Dirreskrimsus Polda Kepri, Kombes Silvester Simamora mengatakan proses penyidikan saat ini masih fokus mendalami dugaan penyimpangan dalam perubahan desain pembangunan jembatan tersebut.
"Itu sudah naik sidik. Kita akan melakukan pemeriksaan-pemeriksaan terhadap saksi, kemudian saksi-saksi ahli, dan kita sambil menunggu hasil perhitungan dari BPK," kata Silvester, Kamis (14/5/2026).
SCROLL TO CONTINUE WITH CONTENT
Menurut Silvester, penyidik menemukan adanya dugaan perubahan desain konstruksi yang dinilai tidak sesuai dengan rencana awal pembangunan.
"Dari hasil penelitian dan kajian kita, sebenarnya itu seharusnya lurus, tapi kemudian berbelok. Di dalam desain pertama itu rencananya juga ada semacam rest area atau pasar di tengahnya," ujarnya.
Namun, fasilitas yang disebut dalam desain awal tersebut hingga kini disebut tidak pernah terealisasi di lapangan.
"Nah, kenapa perubahan itu bisa terjadi, ini masih kita dalami melalui keterangan para saksi," tambahnya.
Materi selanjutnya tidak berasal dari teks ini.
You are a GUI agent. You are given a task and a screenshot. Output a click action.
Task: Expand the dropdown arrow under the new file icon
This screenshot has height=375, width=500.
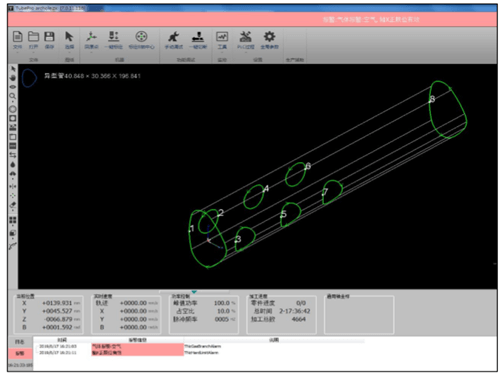(x=18, y=52)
Dalam proses penyidikan, polisi telah memeriksa sekitar 20 orang saksi. Sejumlah pihak yang dimintai keterangan di antaranya pejabat terkait hingga mantan kepala daerah.
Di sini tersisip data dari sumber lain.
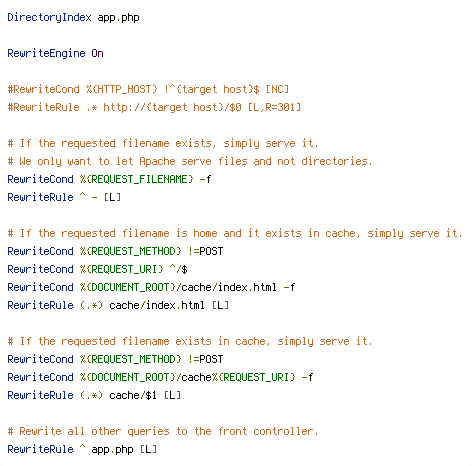Click the RewriteEngine directive
This screenshot has height=466, width=472.
tap(46, 53)
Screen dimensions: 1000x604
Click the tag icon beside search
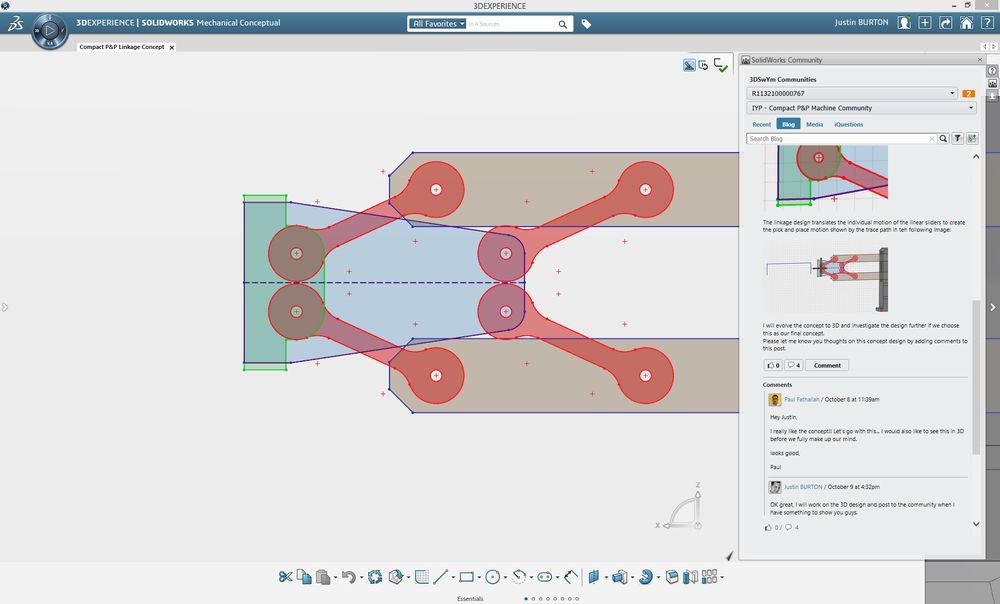pyautogui.click(x=586, y=24)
"Sudah kurang lebih ada 20 orang, termasuk mantan bupati," ujarnya.
Saat ditanya mengenai kemungkinan keterlibatan mantan bupati dalam perkara tersebut, Silvester mengaku penyidik masih terus mendalami peran masing-masing pihak.
"Belum, belum. Kita masih gali terus," ujarnya.